The IBM Information Server has a business glossary manager that I am implementing for several clients. Some of those clients have existing data dictionaries and glossaries that will need to be imported into the product. The IBM information server has an XML format to allow you to import/export business glossaries.
There is a lot to talk about in examining this format. There is the good, the bad and the ugly in this format. Before we begin our dissection there are two contextual topics in need of some discussion. First is examining the goals of the format and second is determining whether those goals could have been achieved using existing formats.
At a high-level, the format has three main goals which correspond to its three main elements: represent terms and their definitions (via the term element), categorize terms (via the category element) and add custom attributes to categories or terms (via the attribute element). Except for the metadata extension mechanism (custom attributes), this is a simple way to create and organize a dictionary in XML. When examining the schema or the example of the format it is clear that it is far from a complete standard. For example, the available data types for custom attributes is only String. So, it is clear that this format will evolve. A bigger question is - should it? And should it even have been created in the first place?
There are quite a few formats for capturing glossaries, dictionaries and thesauri in XML. A colleague of mine, Ken Sall, examined this for the government a few years back. The W3C has SKOS, IBM has subject classification in DITA (though DITA is much broader than glossaries), and XML topic maps can also serve this purpose.
So, although we will continue to explore the details of this format and even conversion of some of the others mentioned into this format, what are your thoughts on it?

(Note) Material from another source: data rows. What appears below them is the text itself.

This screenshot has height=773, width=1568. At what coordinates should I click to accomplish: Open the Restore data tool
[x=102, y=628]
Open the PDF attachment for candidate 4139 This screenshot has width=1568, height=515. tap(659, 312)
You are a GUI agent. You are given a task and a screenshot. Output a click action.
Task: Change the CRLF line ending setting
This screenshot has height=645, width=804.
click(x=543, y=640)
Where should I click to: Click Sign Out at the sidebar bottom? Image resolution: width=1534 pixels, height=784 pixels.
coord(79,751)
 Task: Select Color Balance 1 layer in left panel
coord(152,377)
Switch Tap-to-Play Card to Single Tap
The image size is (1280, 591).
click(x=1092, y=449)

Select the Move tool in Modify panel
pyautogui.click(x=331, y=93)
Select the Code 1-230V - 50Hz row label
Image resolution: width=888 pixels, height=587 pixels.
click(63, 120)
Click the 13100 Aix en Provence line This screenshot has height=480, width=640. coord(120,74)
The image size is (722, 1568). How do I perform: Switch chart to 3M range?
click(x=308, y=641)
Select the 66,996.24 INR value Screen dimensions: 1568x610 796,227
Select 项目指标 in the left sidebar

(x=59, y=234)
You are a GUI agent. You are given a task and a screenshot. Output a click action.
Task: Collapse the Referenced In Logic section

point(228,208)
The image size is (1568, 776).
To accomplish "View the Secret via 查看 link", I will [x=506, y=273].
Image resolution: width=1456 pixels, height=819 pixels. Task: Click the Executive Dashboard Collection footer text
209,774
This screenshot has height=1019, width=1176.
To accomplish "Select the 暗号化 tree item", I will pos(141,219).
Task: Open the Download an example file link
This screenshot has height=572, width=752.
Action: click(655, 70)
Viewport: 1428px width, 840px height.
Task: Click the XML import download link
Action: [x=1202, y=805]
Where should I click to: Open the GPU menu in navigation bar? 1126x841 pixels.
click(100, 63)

Until next time, see you in the trenches… - Mike


The right to exist is in the utility. What processors consume this format, what do they emit, what use is made of the post-format processed products and what do they replace?
Hi Len,
Agree on the issue of utility. Of course, utility can also be served by existing formats. Many times, if you dig back through the history of a product, it comes down to a single developer that wanted to "reinvent-the-wheel" for the sake of "simplicity" (for them). Frankly, I am tired of the simplicity argument being used as a bludgeon against reuse and interoperability.
Regards,
- Mike
I agree about the single vendor issue. Big system design is where I think the simplicity argument makes the most sense.
Simplicity has virtue where multiple scales are comingling. Some artfulness here can overcome advantages attributed to one-size-fits-all specs and standards.
Looking over some of the proposals and RFPs for systems that have to integrate scaling command and control, the numbers of orthogonal interfaces and the perception that the system must be average idiot proof results in very expensive procurement and lifecycle costs. While portable data makes it reasonable to build these, demanding interoperability past the sense and respond actions significantly raises complexity.
The problem is ensuring the use cases aren't gerrymandered.
Much depends on the bite sizes of the procurements. Where an agency is my customer, I've no choice but to accept responsibility for multiple interfaces. Where the city is my customer, I can replace more legacy systems and vendors. Where a State is my customer, the scale of implementation is large but homegeneity is much improved.
Two other devils are in the details:
1. Not correctly assessing the skill set of the user therefore always building for the lowest common denominator (most people are better trained than they admit).
2. Not correctly assessing the median case of incident complexity and assuming local events require major resources instead of adjusting the scale properly.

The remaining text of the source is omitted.